そんなフェルバーさんに、トレイルが声をかけた。
「フェル、あまりガンドさんを困らせてはいけないよ」
「……む、姉上よ、彼奴は我の持つギルドのマスターだ。我の不手際で命を散らせたとあっては……」
「フェル」
「……っ、すまない姉上」
と、まぁこんな会話をした。
トレイルはニコニコしているが、全体的に微妙に怖いオーラを纏っているようで、威圧感がある。怖いな。

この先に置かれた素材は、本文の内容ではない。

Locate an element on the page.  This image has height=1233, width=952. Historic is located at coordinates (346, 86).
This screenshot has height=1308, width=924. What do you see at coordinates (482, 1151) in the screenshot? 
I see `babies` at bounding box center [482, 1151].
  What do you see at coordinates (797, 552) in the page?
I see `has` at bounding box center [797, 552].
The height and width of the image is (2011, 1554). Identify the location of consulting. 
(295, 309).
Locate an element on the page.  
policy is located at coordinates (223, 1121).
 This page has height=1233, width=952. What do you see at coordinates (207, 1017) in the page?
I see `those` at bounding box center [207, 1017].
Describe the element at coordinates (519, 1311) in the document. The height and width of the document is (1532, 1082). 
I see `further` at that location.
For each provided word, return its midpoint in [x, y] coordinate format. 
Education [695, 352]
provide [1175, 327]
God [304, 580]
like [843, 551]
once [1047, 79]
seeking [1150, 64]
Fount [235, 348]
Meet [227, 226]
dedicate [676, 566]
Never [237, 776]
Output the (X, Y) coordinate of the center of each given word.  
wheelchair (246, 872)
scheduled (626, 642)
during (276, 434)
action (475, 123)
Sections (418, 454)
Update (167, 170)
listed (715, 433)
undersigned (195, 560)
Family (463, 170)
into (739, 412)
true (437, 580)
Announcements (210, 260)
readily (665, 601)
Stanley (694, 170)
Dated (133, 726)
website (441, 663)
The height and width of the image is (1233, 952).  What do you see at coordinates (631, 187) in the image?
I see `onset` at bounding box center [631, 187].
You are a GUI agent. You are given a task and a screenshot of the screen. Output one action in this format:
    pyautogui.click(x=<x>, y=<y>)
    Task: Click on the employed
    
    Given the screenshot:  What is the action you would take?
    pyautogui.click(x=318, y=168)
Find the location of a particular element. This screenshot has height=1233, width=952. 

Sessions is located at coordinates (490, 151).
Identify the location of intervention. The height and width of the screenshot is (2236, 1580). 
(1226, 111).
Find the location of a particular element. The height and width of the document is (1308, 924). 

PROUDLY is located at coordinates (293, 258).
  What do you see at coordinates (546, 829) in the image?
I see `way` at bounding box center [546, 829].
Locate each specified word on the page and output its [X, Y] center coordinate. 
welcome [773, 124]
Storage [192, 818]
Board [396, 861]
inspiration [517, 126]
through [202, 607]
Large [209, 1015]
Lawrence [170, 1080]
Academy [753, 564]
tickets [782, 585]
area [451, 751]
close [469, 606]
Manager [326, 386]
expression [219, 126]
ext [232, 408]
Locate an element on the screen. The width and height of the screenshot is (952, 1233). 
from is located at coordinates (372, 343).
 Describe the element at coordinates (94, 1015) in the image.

フェルバーさんはそれに押されて、少し困り顔をしていた。強大な存在であるように見えたフェルバーさんが、かなり可愛らしく見えた。
お姉ちゃんには弱いらしい。
ん? お姉ちゃん? 姉上? んん?
「え?」
「は?」
「えっ?」
「「しっ、姉妹なのかー!?」」
俺とフェターリアの叫びが、病室に響き渡る。俺は傷跡にも響いたらしく、腹部に強烈な痛みを覚えた。
「いててっ!」
「ちょっ、ガンド!? っていうか、お主ら今までそれを何故隠して──────」
「……あぁ、すまない姉上」
「いや、私も安心してボロを出してしまったよ。許しておくれ」
「……姉上は、家を出たのだ。皇帝の一族として生きるのをやめ、一般に身を下ろした」
「!」
……なるほど……臣籍降下みたいなもんか。そりゃまた複雑な……
「……何故降りたんだ?」
「あぁ、それはですね……」
「姉上」
途端に、フェルバーさんの声が重くなった。何かを牽制するかのように。とても重く、強くなった。
「……そうだね。まだ、胸の内にしまっておこうか」
「えぇ……」
「貴様はそんな事気にせず、真面目に療養せよ。我が臣下たるもの、いつまでもここで休ませるわけにはいかぬのだ」
「……りょ、了解しました」
────────────────────
『風祝は夢を抱いた』
『奇跡よりも、その身よりも大切なモノ』
「クソッ!! なんで俺があんなバケモノに追われなきゃならねぇんだぁ!?」
『その身が抱いた、優しい夢は』
『何よりもその身を焦がすモノだった……』
「ひいっ、ひいっ……」
「悪いが、ここまでだ。アンタは踏み入れちゃあならん領域に足を踏み入れたのさ」
「なっ! なんなんだよぉ、お前ぇ!!」
「ん〜? 知りたいのか? なら教えてやらんこともない。どうせアンタは地獄の業火に焼かれちまうんだからな」
「我が名はエスポア・オブテニア」
「風を鎮める"風祝"を守る者」
「守護十二柱が一柱なり」
「守護十二柱……!!? なんでそんなもんがここにいんだ!! お前ら、中立じゃなかったのかぁ!!?」
「事情が事情なんでなあ。もうそうも言ってられなくなったのさ」
「……てなわけで、さっさと潰れてくれよ、トライス・バルバロッサ」
「ひいっ……」
「"The easiest attack"」
「クルーティ・フラジール。狂気は簡単に崩れ去る」
エスポアは焼け跡を見ながら、そんな事を呟いた。
「もう出てきて良いぜー、ロバスト」
「!!」
物陰に隠れて、エスポアを見ていたらしいロバストがそそくさと出てきた。
「……兄貴、容赦ないよな」
「そういうお前は優しいよな」
「そうかな?」
「ああ。その優しさは、お前の良い所だと思うぜ」
「へへ、そうか?」
「おう」
影を、夕日が照らし出す。
2人の影は、何やら歪んで見えている。
歪みに"美しい"という表現をつけるのは、少々変かもしれないが……そうにしか表現できないほど、綺麗に、鮮やかに歪んでいた。